Thomas Jefferson.  In our minds, the Founding Father who best represents the idea of liberty is the author of the Declaration of Independence, the Virginia Statute for Religious Freedom, the father of the University of Virginia, and the third President.  These great documents and institutions of liberty were emblematic of Jefferson’s defense of the human yearning for individual liberty and for freedom from government control of one’s political or religious opinions, and the individual right to pursue happiness how one chooses.  Jefferson was an Enlightenment thinker who had great optimism in progress rooted in human liberty.  As he wrote shortly before his death, “All eyes are opened, or opening, to the rights of man. The general spread of the light of science has already laid open to every view the palpable truth, that the mass of mankind has not been born with saddles on their backs, nor a favored few booted and spurred, ready to ride them legitimately, by the grace of God.”[iv]

Jefferson, along with the other Founding Fathers, however, believed in liberty under law.   Liberty would be guided by virtue, or it would become license, which would ruin the individual soul as well as the republic.  As Jefferson wrote, “Liberty…is the great parent of science & of virtue: and that a nation will be great in both, always in proportion as it is free.”[v]  Jefferson should always be remembered as the great advocate of human equality and liberty.

               James Madison.  This Virginian completing the triumvirate of Founders was the Father of the Constitution, the main architect of the Bill of Rights, and the fourth President.  The force of Madison’s statesmanship, lawgiving, and rhetoric was based upon his deep study in ancient and modern history and philosophy.  From his studies under Rev. John Witherspoon at Princeton University, his study of ancient and modern confederacies before the Constitutional Convention, his reading in political philosophy for his major contributions to the Federalist Papers, and his leadership with Jefferson creating the University of Virginia for educating future statesmen and citizens, Madison knew that knowledge was the basis of republican constitution-making and citizenship. 

Madison believed that the citizenry in a Republic must be educated in the principles of liberty and watchful of their government to prevent tyranny.  He wrote, “Knowledge will forever govern ignorance; and a people who mean to be their own governors must arm themselves with the power which knowledge gives.”[vi] Madison should always be remembered as the chief architect of our individual rights, privileges, and liberties under the Constitution.
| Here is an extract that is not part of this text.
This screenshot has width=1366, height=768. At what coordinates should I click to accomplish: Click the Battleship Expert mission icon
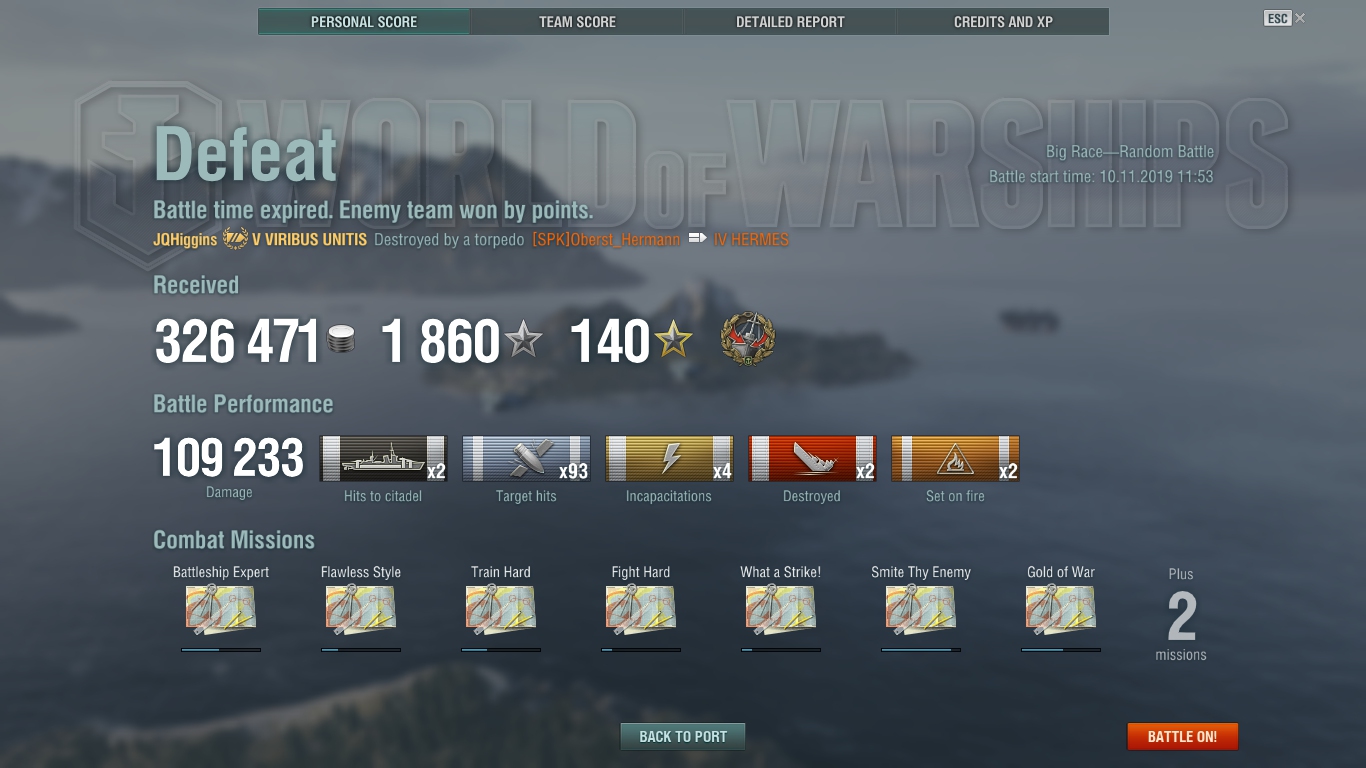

Studying the lives and writings of these three Founders – Washington, Jefferson & Madison – and those three founding ideals – “Liberty, Virtue, and Knowledge” – form the basis of the WJMI charter, “To Perpetuate the Study of the Teachings and Examples of the Founders of the Republic” and of our mission, which is, "To instill within educators and students of the rising generation, a greater understanding of, and appreciation for, the Founding Fathers and the Founding Documents of the United States of America." We invite you to join us in this great cause.



[i] George Washington to Comte de Moustier, November 1, 1790. 
[ii] George Washington, “First Inaugural Address,” April 30, 1789, http://teachingamericanhistory.org/library/document/first-inaugural-address/
[iii]  Words from the eulogy written by Henry Lee for George Washington, adopted by Congress immediately after Washington’s death.
[iv] Thomas Jefferson to Roger C. Weightman, June 24, 1826, http://teachingamericanhistory.org/library/document/letter-to-roger-c-weightman/
[v] Thomas Jefferson to Dr. Willard, 1789.
[vi] James Madison to W. T. Barry, August 4, 1822.